ACTIVITY: A word-for-word copy of the listing is required, and it must contain no pictures.

RECORD EXTRACTS:
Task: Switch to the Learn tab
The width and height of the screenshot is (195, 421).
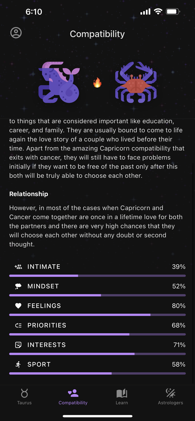Action: (122, 396)
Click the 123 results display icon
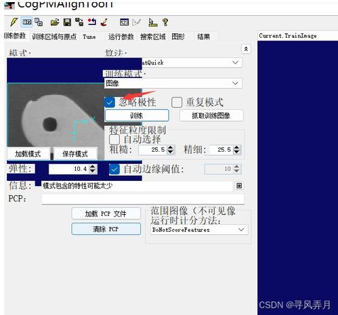338x315 pixels. pos(124,22)
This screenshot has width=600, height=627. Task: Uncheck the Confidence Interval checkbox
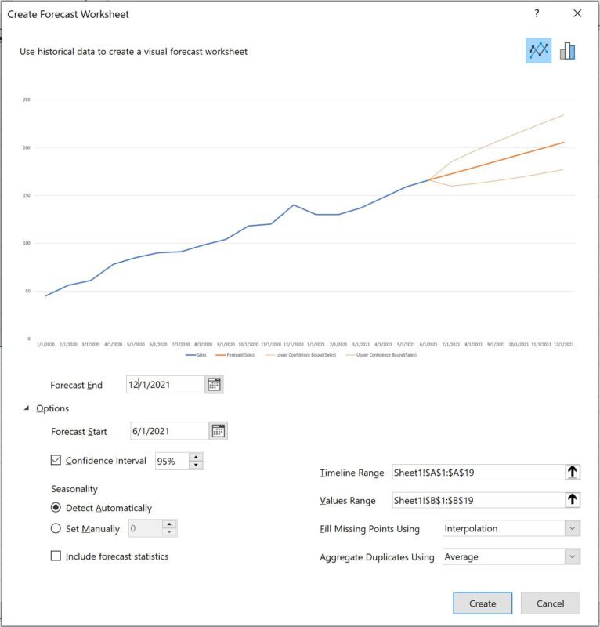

WRITTEN RESPONSE:
Task: Switch to the Learn tab
The width and height of the screenshot is (195, 421).
Action: (122, 396)
Click the 123 results display icon
338x315 pixels. pos(124,22)
This screenshot has width=600, height=627. Task: Uncheck the Confidence Interval checkbox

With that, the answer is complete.